Nach Fan-Randale im Gästeblock beim Drittliga-Spiel zwischen dem SC Verl und Hansa Rostock am vergangenen Mittwoch hat der Deutsche Fußball-Bund (DFB) nach Angaben Verls beide Vereine zu einer Stellungnahme aufgefordert. Zudem beklagte der nordrhein-westfälische Drittligist teure Schäden und kritisierte die Bedrohungen durch Hansa-Fans.
Hansa-Fans hatten beim 2:1 ihrer Mannschaft mehrmals Gegenstände in Richtung der Verler Spieler geworfen. Unter anderem war eine kleine Schnapsflasche auf den Rasen geflogen. Zudem war im Gäste-Fanblock ein kleines Feuer ausgebrochen. Die Drittliga-Partie musste auf Anweisung der Polizei für mehrere Minuten unterbrochen werden.
«Schwere und völlig inakzeptable Vorkommnisse im Gästebereich»

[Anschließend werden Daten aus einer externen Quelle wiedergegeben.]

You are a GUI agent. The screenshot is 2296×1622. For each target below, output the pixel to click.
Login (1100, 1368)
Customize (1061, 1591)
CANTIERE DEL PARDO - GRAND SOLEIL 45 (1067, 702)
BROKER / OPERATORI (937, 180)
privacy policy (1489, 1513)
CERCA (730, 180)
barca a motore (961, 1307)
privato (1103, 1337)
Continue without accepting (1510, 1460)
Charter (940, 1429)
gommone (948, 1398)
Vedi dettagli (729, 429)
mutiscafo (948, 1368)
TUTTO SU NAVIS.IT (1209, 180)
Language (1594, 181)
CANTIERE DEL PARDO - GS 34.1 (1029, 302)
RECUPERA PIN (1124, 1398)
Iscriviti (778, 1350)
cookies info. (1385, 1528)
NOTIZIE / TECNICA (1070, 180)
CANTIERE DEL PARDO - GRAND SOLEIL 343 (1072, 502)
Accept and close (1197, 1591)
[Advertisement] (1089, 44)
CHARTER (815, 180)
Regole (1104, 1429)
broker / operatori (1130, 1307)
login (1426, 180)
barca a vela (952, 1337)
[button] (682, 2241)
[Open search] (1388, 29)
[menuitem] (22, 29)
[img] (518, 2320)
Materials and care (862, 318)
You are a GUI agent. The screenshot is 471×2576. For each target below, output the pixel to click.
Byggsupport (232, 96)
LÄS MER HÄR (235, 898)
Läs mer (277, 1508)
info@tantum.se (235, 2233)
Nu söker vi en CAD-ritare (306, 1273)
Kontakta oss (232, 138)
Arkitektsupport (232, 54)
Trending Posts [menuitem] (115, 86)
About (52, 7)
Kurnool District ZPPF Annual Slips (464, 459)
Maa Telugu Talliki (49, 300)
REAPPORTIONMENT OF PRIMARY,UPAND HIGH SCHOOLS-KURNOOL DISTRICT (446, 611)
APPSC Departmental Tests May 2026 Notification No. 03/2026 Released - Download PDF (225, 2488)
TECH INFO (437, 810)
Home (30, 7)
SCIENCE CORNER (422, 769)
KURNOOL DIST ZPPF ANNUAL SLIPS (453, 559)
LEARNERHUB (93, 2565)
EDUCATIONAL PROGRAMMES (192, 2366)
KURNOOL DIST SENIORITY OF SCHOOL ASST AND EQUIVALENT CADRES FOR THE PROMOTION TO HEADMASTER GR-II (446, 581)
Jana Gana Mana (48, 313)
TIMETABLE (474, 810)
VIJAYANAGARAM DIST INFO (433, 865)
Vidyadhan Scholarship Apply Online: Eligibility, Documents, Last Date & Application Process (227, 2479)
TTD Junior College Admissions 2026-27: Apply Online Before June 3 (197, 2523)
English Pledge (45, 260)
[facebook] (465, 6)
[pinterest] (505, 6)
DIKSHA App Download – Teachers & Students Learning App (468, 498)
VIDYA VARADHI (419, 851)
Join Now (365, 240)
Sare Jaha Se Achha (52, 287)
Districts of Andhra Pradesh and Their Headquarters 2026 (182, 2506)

Der SC Verl schrieb am Freitag, er verurteile «die schweren und völlig inakzeptablen Vorkommnisse im Gästebereich mit deutlicher Schärfe». Die Ereignisse hätten «eine ernsthafte Gefährdung für Spieler, Mitarbeitende und Zuschauer dargestellt».
Bereits in der ersten Halbzeit sei der Spieler Timur Gayret «von Anhängern des Gastvereins mit einer Schnapsflasche beworfen» worden. Kurz darauf sei «Berkan Taz mit dem Inhalt eines Bierbechers überschüttet» worden.
«Zäune, Imbisswagen und Sanitäranlagen stark beschädigt»
Verl-Vorstand Mario Lüke erklärte: «Leider ist es noch zu weiteren Zwischenfällen gekommen. Die Anhänger von Hansa Rostock haben Schäden im fünfstelligen Bereich hinterlassen, insbesondere sind Zäune, Imbisswagen und Sanitäranlagen teilweise stark beschädigt worden. Laut Aussagen des Sicherheitsdienstes sind Mitarbeiter teilweise massiv bedroht worden.»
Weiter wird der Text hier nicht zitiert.